Morphine: sites of action in guanosine nucleoside pathway.

Abstract

In 1973, based on evidence yielded by morphine binding studies, Pert and Snyder first proposed that the pharmacologic actions of morphine are effected through a reversible binding of the opiate to specific receptors in the central nervous system (CNS). Subsequently, investigators reported several opiate receptor types (Martin et al, 1976; Lord et al, 1977); more recently, evidence for opiate receptor subtypes has also been presented (Pasternak, 1984). Despite these substantial advancements, however, surprisingly little is known concerning the cascade of biochemical events triggered by the binding of opiate alkaloids to receptor sites in the CNS (Miller, 1984).

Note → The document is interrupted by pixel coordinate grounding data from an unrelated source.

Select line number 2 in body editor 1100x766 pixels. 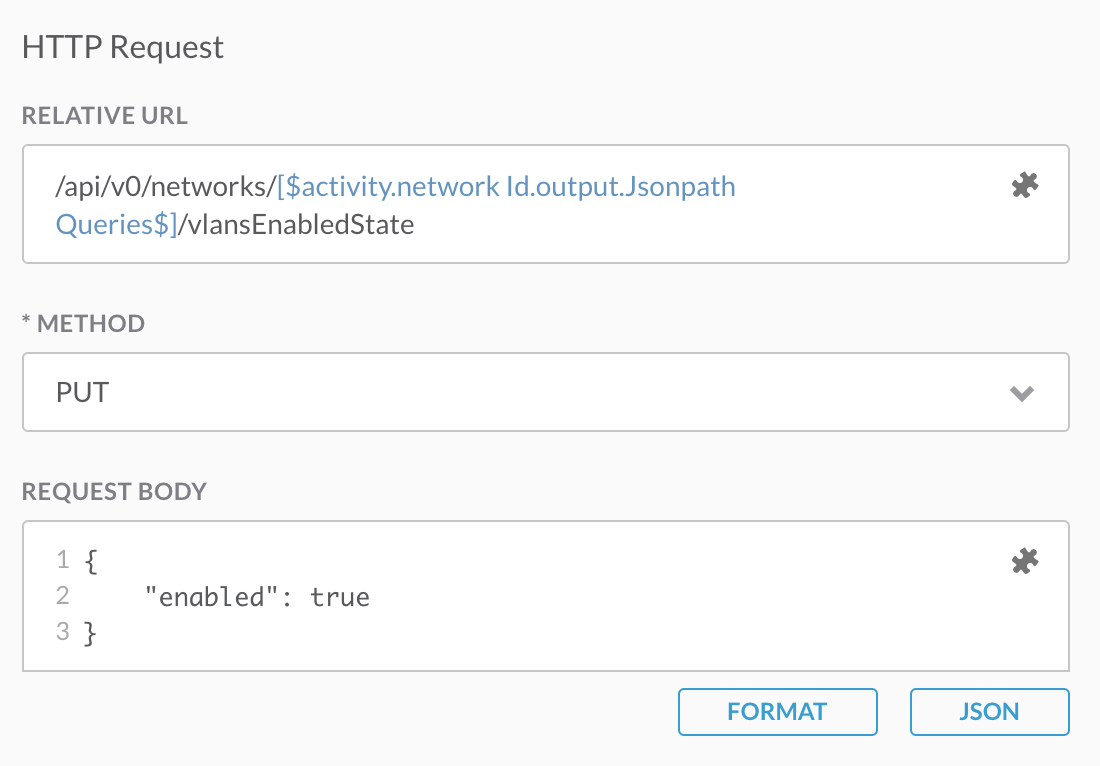pyautogui.click(x=62, y=597)
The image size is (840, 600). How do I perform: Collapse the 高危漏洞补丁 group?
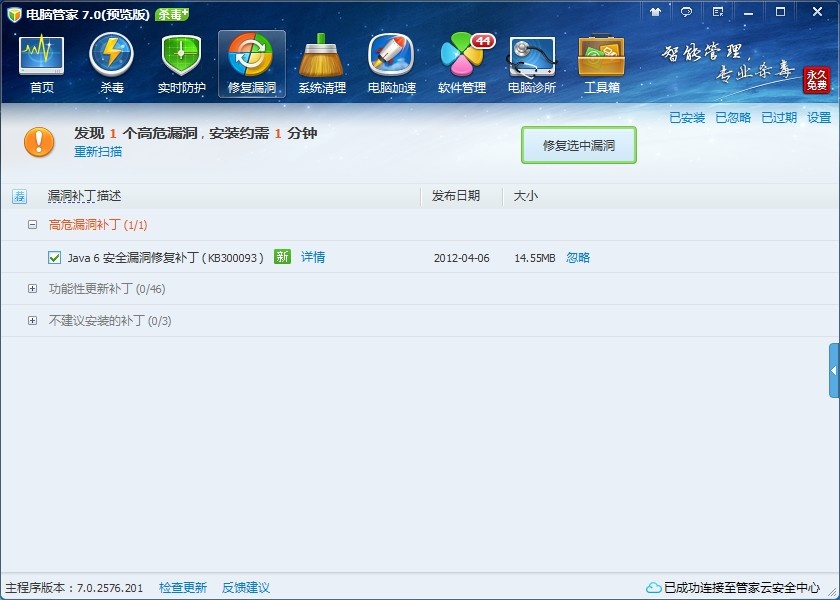[32, 226]
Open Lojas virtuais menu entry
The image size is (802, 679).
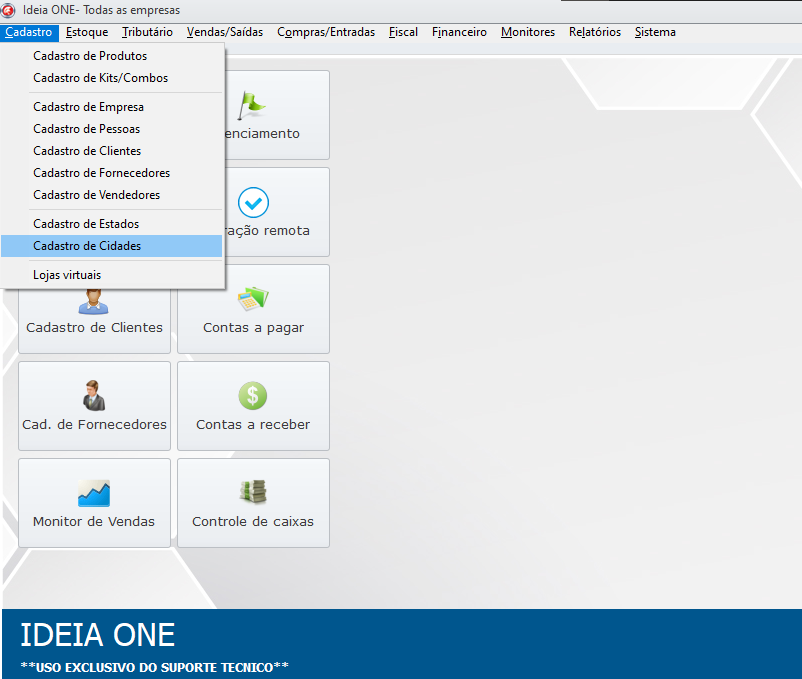67,275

Most studies intended to elucidate the biochemical actions of opiates are primarily concerned with the effects of these compounds on the activities of the various enzymes involved in adenylate nucleoside metabolism (Palmer, 1983). The numerous contradictory reports in this line of research have, however, clearly demonstrated the futility of attempts to correlate opiate activity to brain levels of the adenylate cyclic nucleotide (Wollemann, 1981; Palmer, 1983). Similarly, there is little consensus regarding the effects of opiates on guanylate cyclic nucleotide concentrations, a subject on which comparatively few investigations have thus far been conducted (Palmer, 1983).